Memorandum submitted by Professor Colin
Richards
SUGGESTIONS FOR
ANEW
INSPECTION MODEL
BASED ON
MY CONTRIBUTION
TO THE
CAMBRIDGE REVIEW
OF PRIMARY
EDUCATION
APPENDIX 1
A POSSIBLE MODEL OF SCHOOL INSPECTION
1. The Government needs a system which assures that
individual primary schools are providing a suitable quality of
education and which triggers action should that quality not be
evident. This requires a system of school inspection which assesses
standards and quality and retains the confidence of parents and
teachers. The current Ofsted inspection model does not provide
this. However, parents have come to expect publicly available
periodic assessments of the quality of and standards in, individual
schools. It would be political folly to abandon the notion of
regular inspection.
2. The current Ofsted model would be modified in
a number of ways to make "inspection fit for purpose"
Inspections would be lengthened (compared with the current "light-touch"
model) but not to the same extent as the earlier Ofsted inspection
models. This would probably involve lengthening the time between
inspections from three to perhaps five years. Such enhanced inspections
would focus on the classroom, not on documentation, and would
focus on (a) the performance of children in the work actually
observed by inspectors over the range of the curriculum; and
(b) the quality of teaching and of other provision based on far
more classroom observation than the current "light-touch"
inspection model allows. Inspections would also report on the
effectiveness of the school's procedures for self-evaluation and
improvement. A summary of these judgements would be reported publicly
to parents, along with a summary of the school's reactions to
the inspection judgements. A very adverse report might trigger
a full inspection or the bringing forward of the timing
of the next inspection.
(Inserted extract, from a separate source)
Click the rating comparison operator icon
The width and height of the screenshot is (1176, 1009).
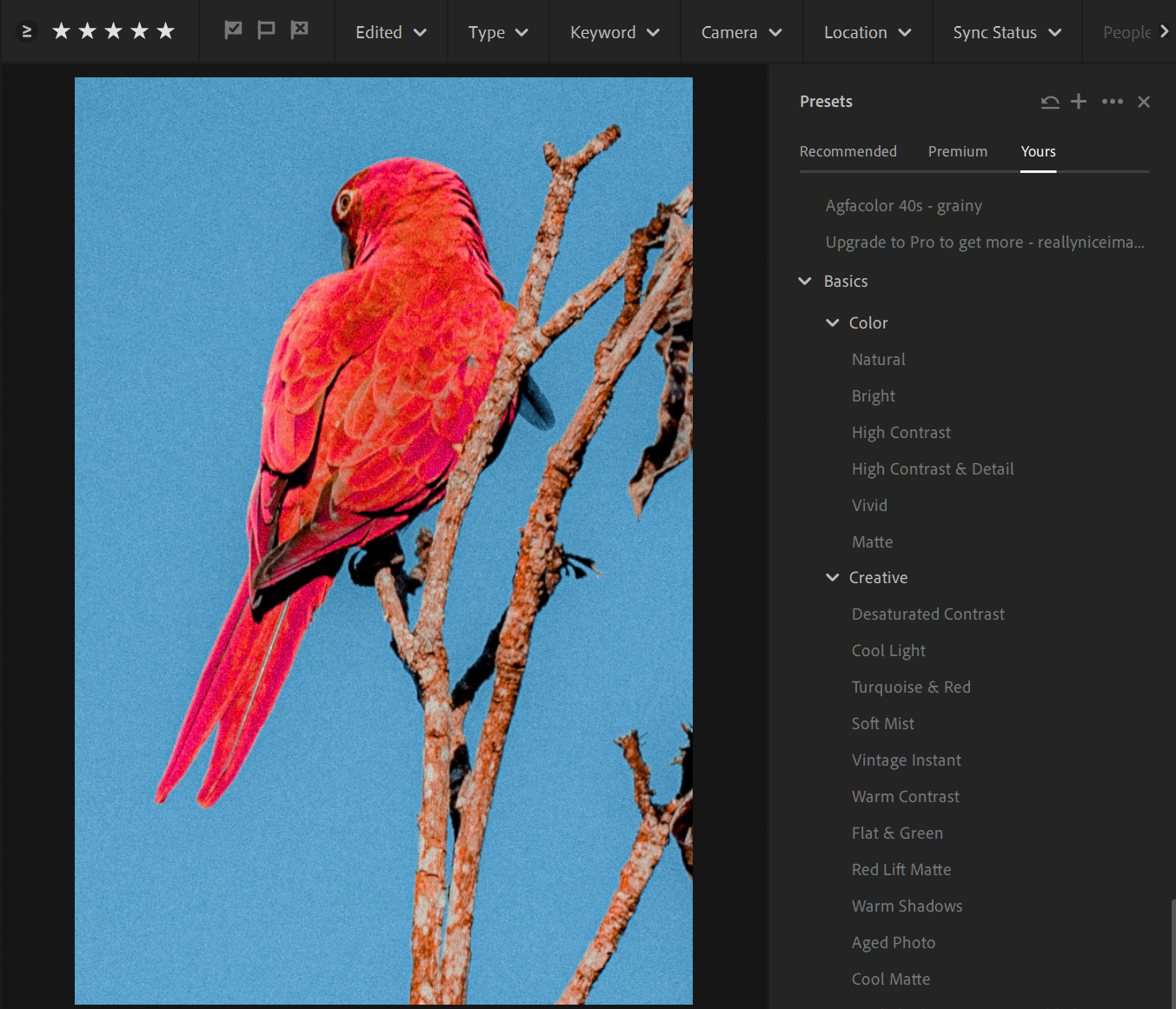tap(26, 30)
Inspection findings would be seen as independent
professional, though subjective, assessments of schools' strengths
and weaknesses at a specific point in time. No attempt would be
made to compare the results of successive inspections three or
five years apart.
3. Governors, parents, Local Authorities or schools
themselves would have the right to request an inspection during
the normal period between inspections and this request would be
considered by Her Majesty's Inspectorate.
4. Inspection teams would include the individual
school's improvement partner (ie its SIP or its future equivalent)
in an advisory (but not inspectorial) capacity. The SIP would
take responsibility with the head and governors of the school
for any follow-up work consequent on the inspection.
5. The system of inspections would be administered
by a reconstituted Her Majesty's Inspectorate, a stand-alone independent,
publicly funded body who would report regularly to a Parliamentary
Select Committee and whose work would be periodically reviewed
by a commission including representatives of all relevant stake-holders
and drawing on the expertise of inspectors, researchers and educationists
from other parts of the United Kingdom and abroad. School inspections
would be carried out by an enlarged body of government inspectors
(HMI) incorporating HMI currently working in Ofsted and drawing
on members of the current cadre of additional inspectors.
6. In addition to contributing to school inspection
HMI would revert to a role similar to that of pre-Ofsted days.
They would have their own "patch" of schools, would
liaise with local authorities and would also carry out their own
programme of survey inspections. In exceptional circumstances
HMI might inspect individual schools at the request of ministers.